Democrats around the country are up in arms over last week’s Supreme Court ruling that struck down a major component of the Bipartisan Campaign Reform Act of 2002. In a 5-4 decision, the Supreme Court ruled that the government cannot ban political spending by corporations in candidate elections.
The Court’s ruling does not allow corporations to the ability to make contributions to candidates, political parties, or political action committees. What it does is allow corporations to do is directly advocate for or against specific legislation or candidates. Corporations are still prohibited from coordinating their spending with candidates and political parties.
Democrats in all levels of elected office have voiced their opposition to the ruling. Iowa Congressman Leonard Boswell quickly introduced legislation amending the U.S. Constitution to restrict corporations and labor unions from running political ads. Senator Tom Harkin said that the ruling would funnel corporate money to Republicans.
Iowa Senate Majority Leader Mike Gronstal told Des Moines Register columnist Kathie Obradovich that he feared for the survival of democracy following the Supreme Court’s ruling on corporate contributions. Gronstal’s comments are ironic considering that Gronstal is the largest corporate fundraiser in the state. He has solicited corporate contributions for the Des Moines based Midwest Enterprise Group, a 527 group that is run by a former Gronstal aide, which focuses exclusively helping Democrats in the Iowa Senate.
Since its inception before the 2008 general election, the Midwest Enterprise Group has received $431,000 in corporate contributions. Almost every casino operation in the state has made large contributions to the Midwest Enterprise Group. Harrahs, Ameristar, Isle of Capri, Riverside Casino, and Penn National Gaming have all made corporate contributions of $5000 or more to Gronstal’s group. Gary Kirke, who operates Wilde Rose Casinos, has made personal contributions to the Midwest Enterprise Group. Other highly regulated businesses have also made large contributions, including ethanol companies, hospitals, phone companies, payday loan businesses, and energy companies.
If Gronstal really believes that corporate contributions will destroy our form of government, why does he ask for them and use them to help further his political agenda? Gronstal isn’t the only Democrat soliciting corporate contributions either. Speaker Pat Murphy does the same thing. House Democrats funnel money through a 527 group called Responsibility and Integrity Now Fund.

• **Given records**
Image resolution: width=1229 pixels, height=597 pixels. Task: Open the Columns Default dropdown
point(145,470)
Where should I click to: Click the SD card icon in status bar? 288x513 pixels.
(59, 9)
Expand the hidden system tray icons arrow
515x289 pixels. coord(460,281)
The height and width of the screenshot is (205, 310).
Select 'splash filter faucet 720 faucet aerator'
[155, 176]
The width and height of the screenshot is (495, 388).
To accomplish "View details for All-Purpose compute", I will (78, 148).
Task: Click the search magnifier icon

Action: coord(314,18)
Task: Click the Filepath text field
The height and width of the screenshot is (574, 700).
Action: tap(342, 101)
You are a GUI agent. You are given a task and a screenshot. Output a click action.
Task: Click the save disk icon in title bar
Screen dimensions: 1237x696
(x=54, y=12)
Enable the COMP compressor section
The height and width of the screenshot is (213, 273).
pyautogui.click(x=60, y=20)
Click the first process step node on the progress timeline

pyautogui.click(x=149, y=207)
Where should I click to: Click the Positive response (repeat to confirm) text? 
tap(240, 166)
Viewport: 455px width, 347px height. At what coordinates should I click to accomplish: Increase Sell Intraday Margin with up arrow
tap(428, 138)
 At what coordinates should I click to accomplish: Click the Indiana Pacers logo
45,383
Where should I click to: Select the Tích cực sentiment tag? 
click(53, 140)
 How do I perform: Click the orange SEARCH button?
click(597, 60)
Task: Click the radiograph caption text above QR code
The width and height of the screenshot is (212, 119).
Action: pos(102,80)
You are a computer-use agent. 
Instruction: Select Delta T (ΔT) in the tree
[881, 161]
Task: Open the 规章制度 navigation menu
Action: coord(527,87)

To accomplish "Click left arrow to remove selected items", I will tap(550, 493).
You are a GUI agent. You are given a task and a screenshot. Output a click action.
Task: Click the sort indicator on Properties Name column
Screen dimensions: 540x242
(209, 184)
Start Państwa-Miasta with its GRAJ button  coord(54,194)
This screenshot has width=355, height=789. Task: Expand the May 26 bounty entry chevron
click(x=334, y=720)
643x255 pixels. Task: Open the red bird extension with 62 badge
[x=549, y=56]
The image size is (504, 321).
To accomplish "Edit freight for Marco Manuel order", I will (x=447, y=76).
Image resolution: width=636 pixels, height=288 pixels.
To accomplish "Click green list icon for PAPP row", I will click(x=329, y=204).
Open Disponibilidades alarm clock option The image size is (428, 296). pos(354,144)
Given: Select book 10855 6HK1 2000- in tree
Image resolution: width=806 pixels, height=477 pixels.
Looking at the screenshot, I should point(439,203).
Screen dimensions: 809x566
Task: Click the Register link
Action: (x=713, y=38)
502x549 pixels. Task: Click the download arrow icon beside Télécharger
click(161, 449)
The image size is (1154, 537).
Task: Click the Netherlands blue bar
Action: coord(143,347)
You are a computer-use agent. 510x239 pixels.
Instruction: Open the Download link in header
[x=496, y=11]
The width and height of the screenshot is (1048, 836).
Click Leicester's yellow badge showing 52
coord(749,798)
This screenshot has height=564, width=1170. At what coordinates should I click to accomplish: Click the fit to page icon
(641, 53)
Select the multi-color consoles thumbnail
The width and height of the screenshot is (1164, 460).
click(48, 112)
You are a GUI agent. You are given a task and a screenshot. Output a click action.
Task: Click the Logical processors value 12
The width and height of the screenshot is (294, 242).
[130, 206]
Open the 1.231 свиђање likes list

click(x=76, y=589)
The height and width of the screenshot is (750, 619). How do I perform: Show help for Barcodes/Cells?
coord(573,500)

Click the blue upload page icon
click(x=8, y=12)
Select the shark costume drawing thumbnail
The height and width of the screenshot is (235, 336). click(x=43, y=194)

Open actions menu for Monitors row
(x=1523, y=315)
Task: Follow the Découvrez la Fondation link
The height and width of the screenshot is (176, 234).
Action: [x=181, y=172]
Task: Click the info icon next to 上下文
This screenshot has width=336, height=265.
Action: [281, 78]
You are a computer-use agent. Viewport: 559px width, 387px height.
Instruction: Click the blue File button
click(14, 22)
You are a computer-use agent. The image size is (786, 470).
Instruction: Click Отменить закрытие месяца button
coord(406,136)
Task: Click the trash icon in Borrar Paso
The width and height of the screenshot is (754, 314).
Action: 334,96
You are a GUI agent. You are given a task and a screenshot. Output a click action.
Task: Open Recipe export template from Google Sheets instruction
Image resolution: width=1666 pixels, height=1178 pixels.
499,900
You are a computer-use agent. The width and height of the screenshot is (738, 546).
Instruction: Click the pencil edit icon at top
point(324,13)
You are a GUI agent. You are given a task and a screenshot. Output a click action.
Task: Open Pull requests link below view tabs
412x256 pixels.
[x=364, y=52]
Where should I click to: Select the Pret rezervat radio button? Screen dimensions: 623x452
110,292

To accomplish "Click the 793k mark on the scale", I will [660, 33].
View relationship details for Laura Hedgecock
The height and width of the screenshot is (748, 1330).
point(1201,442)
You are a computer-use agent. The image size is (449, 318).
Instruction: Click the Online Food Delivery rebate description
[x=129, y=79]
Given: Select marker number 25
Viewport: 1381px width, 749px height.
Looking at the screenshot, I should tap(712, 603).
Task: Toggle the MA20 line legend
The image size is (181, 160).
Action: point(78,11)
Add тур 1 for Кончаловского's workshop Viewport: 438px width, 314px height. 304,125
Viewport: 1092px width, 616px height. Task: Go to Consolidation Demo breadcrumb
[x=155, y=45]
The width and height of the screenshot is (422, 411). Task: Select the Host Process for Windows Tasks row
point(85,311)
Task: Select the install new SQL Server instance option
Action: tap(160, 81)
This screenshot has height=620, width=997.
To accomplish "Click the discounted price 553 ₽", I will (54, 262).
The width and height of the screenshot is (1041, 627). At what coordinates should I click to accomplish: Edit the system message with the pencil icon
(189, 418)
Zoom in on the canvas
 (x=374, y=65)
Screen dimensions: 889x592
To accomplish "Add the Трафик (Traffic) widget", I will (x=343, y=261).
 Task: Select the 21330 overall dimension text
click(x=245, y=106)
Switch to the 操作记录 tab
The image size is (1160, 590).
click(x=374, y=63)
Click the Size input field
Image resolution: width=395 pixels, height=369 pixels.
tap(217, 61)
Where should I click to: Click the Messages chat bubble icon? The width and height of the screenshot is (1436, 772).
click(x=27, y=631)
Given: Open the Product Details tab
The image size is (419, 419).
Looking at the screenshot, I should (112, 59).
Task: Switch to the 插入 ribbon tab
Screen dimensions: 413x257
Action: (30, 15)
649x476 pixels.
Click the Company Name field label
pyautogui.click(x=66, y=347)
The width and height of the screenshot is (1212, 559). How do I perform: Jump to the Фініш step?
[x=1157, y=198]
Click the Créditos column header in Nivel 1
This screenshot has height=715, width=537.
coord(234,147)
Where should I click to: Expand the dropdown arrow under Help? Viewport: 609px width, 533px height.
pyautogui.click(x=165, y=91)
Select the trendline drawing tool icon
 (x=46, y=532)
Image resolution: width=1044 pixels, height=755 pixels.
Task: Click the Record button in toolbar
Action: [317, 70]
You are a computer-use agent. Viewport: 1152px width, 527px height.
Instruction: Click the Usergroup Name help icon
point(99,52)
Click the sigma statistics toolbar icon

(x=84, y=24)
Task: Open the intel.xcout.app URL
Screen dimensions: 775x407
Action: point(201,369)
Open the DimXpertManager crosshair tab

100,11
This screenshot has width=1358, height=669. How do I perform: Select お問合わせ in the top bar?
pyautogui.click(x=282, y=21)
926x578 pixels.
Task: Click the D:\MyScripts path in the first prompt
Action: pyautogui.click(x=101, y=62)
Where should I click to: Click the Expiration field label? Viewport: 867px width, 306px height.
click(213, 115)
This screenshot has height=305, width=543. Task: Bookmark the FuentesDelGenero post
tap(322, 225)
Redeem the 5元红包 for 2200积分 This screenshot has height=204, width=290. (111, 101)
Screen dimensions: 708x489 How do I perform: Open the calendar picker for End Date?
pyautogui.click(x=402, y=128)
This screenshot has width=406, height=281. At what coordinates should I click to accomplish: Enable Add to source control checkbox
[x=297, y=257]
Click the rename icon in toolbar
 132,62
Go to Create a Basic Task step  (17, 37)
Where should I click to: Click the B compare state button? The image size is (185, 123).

• **Problem statement**
Extend the commentary on Iowa Democrats and the Supreme Court's corporate campaign spending ruling, picking up right after its final sentence.

• **Result of this task**
For better or worse, Republican leaders in the House and Senate don’t have front groups that allow them to take corporate contributions. Current gubernatorial candidate Chris Rants used corporate funds in his 527 group called the Iowa Leadership Council, but he is no longer in a leadership position that would allow him to solicit corporate funds.
The Supreme Court’s decision now allows individual businesses the ability to engage politically in a direct manner rather than making them route their money through groups like Gronstal’s Midwest Enterprise Group or Murphy’s Responsibility and Integrity Now Fund. That’s a good thing for the people of the United States and of Iowa. If a business like Iowa Health Systems, which operates Iowa Methodist Medical Center, Iowa Lutheran Hospital, Blank Children’s Hospital, and Methodist West Hospital wants to get involved politically involved, they should do so openly.
If Iowa Health Systems, who gave Gronstal’s 527 group $50,000, wants to advocate for the election of particular Democrat state senate candidates they should do so. They also should face the consequences of their political involvement. Forcing corporations to funnel money to ambiguous groups not only lets them hide their political agenda, but protects them from any fallout their political activity could bring.
The Supreme Court’s ruling could also open the door for additional challenges to campaign finance laws. Now that the Court has granted corporations political free speech rights by allowing them to advocate for or against legislation or particular candidates, it is only a matter of time before a corporation will challenge the part of the law that says that they cannot contribute directly to candidates.